Saturday, 8 November 2025

Limits and Blind Spots — What LLMs Cannot Construe: 3 The Blind Spot as Mirror: Cultural Occlusion and Reflexive Ethics

Every construal opens a world — and, in the same gesture, conceals another.

In the relational ontology we’ve been developing, blindness is not the absence of sight but the presence of orientation: to see one gradient of possibility is to stand within it, and thus to miss the contours that only another stance could bring into view.

LLMs, trained on vast corpora of human text, inherit this orientation at scale. Their blind spots are not errors in a statistical process, nor gaps in a dataset, but the shadows of collective construal. They enact, at planetary scale, the selective attentions of culture itself — what a civilisation has cared to notice, to record, to say.

When the model “fails,” when it flattens nuance or erases difference, we meet not the boundary of computation but the topology of our own shared abstraction. The LLM does not exclude; it reproduces exclusion. It gives form to the absences we have collectively produced and normalised. To treat this as technical limitation is to refuse the mirror it offers.

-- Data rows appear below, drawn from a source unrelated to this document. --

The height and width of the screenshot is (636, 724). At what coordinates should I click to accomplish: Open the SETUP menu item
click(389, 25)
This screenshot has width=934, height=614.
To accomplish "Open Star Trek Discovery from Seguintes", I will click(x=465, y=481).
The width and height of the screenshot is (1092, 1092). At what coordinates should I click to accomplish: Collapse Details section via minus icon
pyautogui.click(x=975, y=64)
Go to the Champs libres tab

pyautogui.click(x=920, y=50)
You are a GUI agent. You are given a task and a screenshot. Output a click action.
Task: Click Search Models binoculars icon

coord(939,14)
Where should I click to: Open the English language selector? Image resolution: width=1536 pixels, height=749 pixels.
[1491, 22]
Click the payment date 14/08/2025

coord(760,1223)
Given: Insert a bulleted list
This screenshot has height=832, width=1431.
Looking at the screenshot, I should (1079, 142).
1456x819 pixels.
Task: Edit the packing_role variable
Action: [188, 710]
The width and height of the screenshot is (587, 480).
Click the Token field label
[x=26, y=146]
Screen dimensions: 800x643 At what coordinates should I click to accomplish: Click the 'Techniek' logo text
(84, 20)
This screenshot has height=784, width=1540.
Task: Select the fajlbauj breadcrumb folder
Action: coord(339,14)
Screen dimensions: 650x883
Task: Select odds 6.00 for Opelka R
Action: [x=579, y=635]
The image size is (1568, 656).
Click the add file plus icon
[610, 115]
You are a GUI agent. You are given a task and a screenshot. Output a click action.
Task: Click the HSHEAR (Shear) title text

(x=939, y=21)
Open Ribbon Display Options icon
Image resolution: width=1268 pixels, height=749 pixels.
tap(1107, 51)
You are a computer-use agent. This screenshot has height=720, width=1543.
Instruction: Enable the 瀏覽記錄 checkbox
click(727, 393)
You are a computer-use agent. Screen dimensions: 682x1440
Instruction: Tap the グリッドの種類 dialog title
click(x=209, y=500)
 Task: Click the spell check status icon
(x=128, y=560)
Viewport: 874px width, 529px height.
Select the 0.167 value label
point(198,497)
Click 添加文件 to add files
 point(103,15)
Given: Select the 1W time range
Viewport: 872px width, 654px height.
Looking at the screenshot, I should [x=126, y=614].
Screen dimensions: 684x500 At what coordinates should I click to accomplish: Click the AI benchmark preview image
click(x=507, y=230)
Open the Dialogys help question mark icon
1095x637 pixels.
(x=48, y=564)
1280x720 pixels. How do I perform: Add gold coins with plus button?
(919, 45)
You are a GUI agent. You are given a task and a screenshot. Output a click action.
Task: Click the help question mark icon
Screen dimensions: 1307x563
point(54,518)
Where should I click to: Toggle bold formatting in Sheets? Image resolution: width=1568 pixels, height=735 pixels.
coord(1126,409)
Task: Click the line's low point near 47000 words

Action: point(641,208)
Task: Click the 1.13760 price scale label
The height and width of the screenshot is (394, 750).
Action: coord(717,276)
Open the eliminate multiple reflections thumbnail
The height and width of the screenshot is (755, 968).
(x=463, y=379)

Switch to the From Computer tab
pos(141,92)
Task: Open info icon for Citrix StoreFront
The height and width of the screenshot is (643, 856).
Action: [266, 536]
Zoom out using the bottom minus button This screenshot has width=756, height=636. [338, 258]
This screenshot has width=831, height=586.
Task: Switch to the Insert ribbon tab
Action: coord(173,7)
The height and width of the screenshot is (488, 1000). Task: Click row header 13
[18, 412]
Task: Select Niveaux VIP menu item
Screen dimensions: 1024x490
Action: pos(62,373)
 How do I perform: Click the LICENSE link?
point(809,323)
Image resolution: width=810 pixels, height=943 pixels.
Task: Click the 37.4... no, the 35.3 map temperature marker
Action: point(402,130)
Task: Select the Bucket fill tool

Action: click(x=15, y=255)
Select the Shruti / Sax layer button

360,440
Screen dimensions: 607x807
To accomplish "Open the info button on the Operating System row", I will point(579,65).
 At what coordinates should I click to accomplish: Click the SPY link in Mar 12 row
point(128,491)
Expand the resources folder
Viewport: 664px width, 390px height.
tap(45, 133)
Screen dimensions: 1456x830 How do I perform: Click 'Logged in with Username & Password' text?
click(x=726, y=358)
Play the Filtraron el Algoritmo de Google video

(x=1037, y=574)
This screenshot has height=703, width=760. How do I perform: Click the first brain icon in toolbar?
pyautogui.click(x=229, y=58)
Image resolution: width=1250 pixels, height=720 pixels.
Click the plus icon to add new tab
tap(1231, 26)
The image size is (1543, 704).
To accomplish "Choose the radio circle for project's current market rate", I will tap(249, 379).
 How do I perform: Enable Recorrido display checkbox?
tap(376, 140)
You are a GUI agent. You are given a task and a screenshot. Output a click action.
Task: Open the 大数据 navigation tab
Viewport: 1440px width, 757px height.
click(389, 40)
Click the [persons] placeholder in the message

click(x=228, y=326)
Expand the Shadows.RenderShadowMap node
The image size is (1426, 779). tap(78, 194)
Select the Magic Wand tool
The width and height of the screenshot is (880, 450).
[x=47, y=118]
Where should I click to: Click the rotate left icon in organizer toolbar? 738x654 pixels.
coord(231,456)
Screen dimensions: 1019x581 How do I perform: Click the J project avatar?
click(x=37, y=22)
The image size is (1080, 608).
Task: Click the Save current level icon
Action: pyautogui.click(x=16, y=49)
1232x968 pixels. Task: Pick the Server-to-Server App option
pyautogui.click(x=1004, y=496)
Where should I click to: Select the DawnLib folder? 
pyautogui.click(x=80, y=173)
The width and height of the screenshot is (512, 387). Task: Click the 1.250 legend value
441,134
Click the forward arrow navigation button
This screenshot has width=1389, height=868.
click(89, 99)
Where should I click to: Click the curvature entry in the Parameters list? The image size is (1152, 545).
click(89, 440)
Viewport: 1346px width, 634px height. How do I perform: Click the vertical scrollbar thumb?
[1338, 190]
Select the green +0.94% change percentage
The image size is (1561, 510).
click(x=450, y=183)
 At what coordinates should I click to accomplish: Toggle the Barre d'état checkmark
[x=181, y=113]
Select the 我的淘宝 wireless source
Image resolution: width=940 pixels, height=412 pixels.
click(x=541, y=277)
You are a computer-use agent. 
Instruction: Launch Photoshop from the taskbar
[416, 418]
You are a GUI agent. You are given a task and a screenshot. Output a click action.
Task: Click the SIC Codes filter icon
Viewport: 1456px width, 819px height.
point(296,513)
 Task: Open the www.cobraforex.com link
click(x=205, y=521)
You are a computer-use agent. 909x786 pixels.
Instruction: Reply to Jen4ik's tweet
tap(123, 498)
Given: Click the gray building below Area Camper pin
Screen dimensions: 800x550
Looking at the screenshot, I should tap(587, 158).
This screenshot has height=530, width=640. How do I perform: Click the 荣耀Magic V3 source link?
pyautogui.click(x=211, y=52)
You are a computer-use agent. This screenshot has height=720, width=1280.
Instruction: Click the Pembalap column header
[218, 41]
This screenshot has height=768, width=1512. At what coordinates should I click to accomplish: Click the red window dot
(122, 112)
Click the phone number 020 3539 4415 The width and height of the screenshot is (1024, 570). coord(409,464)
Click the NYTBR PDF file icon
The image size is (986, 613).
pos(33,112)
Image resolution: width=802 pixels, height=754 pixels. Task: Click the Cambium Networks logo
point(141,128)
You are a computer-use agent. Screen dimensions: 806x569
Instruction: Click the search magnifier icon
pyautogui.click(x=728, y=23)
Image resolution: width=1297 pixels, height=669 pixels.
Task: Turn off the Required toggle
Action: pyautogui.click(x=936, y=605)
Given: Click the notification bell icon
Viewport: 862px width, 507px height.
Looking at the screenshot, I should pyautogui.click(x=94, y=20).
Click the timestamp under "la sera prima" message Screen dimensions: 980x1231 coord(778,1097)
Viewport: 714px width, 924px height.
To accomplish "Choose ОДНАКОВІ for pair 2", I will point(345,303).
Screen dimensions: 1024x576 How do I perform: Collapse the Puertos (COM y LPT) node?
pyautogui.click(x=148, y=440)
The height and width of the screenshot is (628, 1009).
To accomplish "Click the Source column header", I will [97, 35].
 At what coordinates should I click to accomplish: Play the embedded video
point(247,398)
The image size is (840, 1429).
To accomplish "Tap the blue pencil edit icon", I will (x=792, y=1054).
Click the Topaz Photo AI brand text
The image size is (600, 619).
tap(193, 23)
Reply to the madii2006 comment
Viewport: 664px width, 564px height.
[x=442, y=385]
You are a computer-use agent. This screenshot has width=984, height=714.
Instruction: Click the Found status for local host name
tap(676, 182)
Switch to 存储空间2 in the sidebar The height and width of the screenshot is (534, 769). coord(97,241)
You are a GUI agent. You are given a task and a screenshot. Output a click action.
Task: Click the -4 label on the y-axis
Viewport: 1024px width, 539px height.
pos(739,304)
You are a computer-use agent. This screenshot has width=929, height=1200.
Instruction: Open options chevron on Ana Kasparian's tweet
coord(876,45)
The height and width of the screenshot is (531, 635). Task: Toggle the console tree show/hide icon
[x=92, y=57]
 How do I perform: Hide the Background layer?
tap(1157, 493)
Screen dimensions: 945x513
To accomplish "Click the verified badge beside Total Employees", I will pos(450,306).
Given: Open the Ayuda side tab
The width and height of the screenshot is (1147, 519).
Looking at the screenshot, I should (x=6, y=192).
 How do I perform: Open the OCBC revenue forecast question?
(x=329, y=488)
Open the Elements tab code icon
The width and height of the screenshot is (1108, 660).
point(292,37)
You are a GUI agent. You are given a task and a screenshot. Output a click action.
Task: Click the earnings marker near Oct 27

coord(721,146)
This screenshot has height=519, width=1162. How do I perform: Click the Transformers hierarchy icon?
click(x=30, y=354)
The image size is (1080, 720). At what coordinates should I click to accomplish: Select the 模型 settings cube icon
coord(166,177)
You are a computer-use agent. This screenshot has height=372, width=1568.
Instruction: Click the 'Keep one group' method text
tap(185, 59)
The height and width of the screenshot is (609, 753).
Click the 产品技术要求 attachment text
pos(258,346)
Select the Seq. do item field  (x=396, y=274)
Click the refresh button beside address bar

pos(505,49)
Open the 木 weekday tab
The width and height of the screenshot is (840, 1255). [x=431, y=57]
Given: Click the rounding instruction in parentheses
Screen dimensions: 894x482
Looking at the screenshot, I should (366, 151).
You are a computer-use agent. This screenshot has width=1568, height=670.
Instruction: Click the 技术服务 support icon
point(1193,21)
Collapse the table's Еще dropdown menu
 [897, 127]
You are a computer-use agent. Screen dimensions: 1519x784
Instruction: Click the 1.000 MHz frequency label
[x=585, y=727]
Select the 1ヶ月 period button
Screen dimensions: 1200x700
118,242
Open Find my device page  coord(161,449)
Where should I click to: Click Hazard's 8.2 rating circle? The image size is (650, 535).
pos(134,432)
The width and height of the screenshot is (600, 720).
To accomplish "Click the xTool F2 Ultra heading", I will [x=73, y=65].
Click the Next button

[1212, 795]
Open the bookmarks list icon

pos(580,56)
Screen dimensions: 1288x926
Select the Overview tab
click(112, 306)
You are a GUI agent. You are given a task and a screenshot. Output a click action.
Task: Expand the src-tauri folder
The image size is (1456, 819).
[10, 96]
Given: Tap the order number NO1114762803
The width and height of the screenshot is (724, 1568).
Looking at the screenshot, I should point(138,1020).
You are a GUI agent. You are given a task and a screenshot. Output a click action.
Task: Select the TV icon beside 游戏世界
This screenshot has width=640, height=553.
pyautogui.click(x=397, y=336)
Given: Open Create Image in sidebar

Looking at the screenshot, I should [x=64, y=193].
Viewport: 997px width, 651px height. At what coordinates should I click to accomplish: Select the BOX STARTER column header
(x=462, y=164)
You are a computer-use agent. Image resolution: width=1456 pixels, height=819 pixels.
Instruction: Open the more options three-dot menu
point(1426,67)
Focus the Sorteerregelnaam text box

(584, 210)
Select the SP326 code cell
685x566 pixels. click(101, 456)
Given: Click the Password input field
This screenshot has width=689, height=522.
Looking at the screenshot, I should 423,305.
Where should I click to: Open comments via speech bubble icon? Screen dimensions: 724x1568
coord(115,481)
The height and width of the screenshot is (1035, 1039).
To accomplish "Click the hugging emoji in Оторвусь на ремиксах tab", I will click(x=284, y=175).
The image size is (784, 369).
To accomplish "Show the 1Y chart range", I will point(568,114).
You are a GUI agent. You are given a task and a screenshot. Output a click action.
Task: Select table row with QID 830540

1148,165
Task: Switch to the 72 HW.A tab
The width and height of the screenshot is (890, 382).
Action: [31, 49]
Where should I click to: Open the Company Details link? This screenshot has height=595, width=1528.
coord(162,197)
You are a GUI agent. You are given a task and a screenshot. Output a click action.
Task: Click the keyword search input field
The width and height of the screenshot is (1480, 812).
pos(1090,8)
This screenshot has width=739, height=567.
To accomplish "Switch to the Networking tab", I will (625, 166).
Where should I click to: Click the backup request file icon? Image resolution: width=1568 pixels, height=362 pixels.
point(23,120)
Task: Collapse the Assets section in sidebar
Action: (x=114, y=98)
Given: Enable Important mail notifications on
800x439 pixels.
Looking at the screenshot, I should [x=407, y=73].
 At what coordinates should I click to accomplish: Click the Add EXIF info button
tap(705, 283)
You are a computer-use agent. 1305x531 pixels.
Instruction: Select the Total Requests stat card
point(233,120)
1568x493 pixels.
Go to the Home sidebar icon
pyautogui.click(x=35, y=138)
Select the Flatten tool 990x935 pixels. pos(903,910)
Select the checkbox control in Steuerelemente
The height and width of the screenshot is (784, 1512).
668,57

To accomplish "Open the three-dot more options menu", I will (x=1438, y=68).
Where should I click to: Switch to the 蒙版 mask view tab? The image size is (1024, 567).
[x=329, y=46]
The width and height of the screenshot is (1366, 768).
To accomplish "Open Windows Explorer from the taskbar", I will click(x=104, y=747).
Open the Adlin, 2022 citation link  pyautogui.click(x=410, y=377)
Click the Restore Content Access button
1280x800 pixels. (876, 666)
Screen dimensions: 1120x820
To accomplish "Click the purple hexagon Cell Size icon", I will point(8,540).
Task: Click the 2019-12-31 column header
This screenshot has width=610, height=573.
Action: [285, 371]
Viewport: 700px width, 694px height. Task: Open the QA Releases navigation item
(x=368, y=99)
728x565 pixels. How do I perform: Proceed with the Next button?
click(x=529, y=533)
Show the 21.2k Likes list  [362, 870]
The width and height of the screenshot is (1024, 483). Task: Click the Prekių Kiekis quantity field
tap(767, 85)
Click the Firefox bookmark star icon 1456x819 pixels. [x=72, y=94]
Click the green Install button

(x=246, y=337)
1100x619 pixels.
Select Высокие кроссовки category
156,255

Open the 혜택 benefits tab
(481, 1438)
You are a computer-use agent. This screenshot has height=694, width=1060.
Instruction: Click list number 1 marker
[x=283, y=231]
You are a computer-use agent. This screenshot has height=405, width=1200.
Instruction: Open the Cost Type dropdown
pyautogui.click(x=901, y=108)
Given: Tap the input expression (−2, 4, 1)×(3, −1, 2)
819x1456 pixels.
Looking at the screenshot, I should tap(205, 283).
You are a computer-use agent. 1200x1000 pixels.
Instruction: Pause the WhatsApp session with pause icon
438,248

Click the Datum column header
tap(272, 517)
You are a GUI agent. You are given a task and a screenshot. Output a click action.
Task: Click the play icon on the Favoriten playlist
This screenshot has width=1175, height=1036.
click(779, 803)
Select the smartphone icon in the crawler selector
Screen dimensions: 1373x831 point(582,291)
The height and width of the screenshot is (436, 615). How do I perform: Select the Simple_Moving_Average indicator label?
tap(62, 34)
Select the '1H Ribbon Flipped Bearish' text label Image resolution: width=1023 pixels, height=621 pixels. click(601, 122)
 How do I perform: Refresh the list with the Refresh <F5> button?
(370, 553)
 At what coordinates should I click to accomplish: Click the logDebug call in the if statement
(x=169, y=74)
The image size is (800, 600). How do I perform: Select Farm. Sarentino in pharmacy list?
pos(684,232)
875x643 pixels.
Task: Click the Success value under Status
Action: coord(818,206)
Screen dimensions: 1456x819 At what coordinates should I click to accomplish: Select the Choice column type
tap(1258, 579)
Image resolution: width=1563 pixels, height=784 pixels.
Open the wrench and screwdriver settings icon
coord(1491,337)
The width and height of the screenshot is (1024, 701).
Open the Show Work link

If meaning is relational, then the unseen is not outside the system but folded within it — a negative potential, an occluded readiness that defines the field’s contour. The ethical task is not to “correct” the model but to construe through the occlusion: to sense the gradient of what is missing, and in that sensing, to re-orient the field itself.

Reflexive ethics begins there — not in moralising about bias or demanding neutrality, but in learning to read the absences as signals of the system’s relational stance. Each blind spot, once seen, becomes a site of potential re-alignment: an invitation to redistribute attention, to widen the aperture of construal, to let meaning re-phase through the collective.

The LLM, in this light, is not a mirror of completion but of incompletion — a living trace of what we have yet to construe.